» Document section

# 240 Re-aquascape



## Razzo (Oct 17, 2007)

Been super busy the past few months and have not been on this site much. Things are finally starting to slow down a bit. I took some time to clean and re-aquscape my 240-gallon tank last week. One of the females dropped a tube and spawned a couple days ago. Prior to the spawn, my alpha was on the war path chasing and tagging any intruders that went near his love shack. Here's some images I captured.... hope you like pics 

Center rock cluster with Tau (my alpha)









In this image, Tau sprinted after one of the sub dominant males and turned on a dime









Tau (left) and one of the sub dominant males (right) pressing his luck









Center rock cluster (or half of it anyways)









Close up of the same image









Tau chasing one of the other males into the rock cluster. I love this particular color mode super contrast between the white and black stripes and he also lightens up the blue in his face mask so it contrasts with his mask. I call this "War Paint Mode."









Tau going vertical near the soon to be spawning female


















I took some pics of the holding mom in the left rock cluster. I'll add those to this thread in the future. Oh, btw, these are one of my wild caught Cyphotilapia gibberosa (Zaire Blue Mikula) groups.

Cheers,
Russ


----------



## nodima (Oct 3, 2002)

As always, great fish, great tank, and great pictures!

I've said it before, but I really love those rocks with the frontosa.


----------



## Razzo (Oct 17, 2007)

nodima said:


> As always, great fish, great tank, and great pictures!

» Task 1
Quote the passage of the aquarium forum thread between "I took some pics" and "Blue Mikula) groups.", inclusive.

» Provided information

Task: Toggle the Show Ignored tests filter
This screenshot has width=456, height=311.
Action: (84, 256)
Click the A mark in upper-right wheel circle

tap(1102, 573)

» Task 2
Rewrite every line of the listing above as a numbered list, leaving out the blank lines.

» Task answer 1
I took some pics of the holding mom in the left rock cluster. I'll add those to this thread in the future. Oh, btw, these are one of my wild caught Cyphotilapia gibberosa (Zaire Blue Mikula) groups.

» Task answer 2
1. Task: Toggle the Show Ignored tests filter
2. This screenshot has width=456, height=311.
3. Action: (84, 256)
4. Click the A mark in upper-right wheel circle
5. tap(1102, 573)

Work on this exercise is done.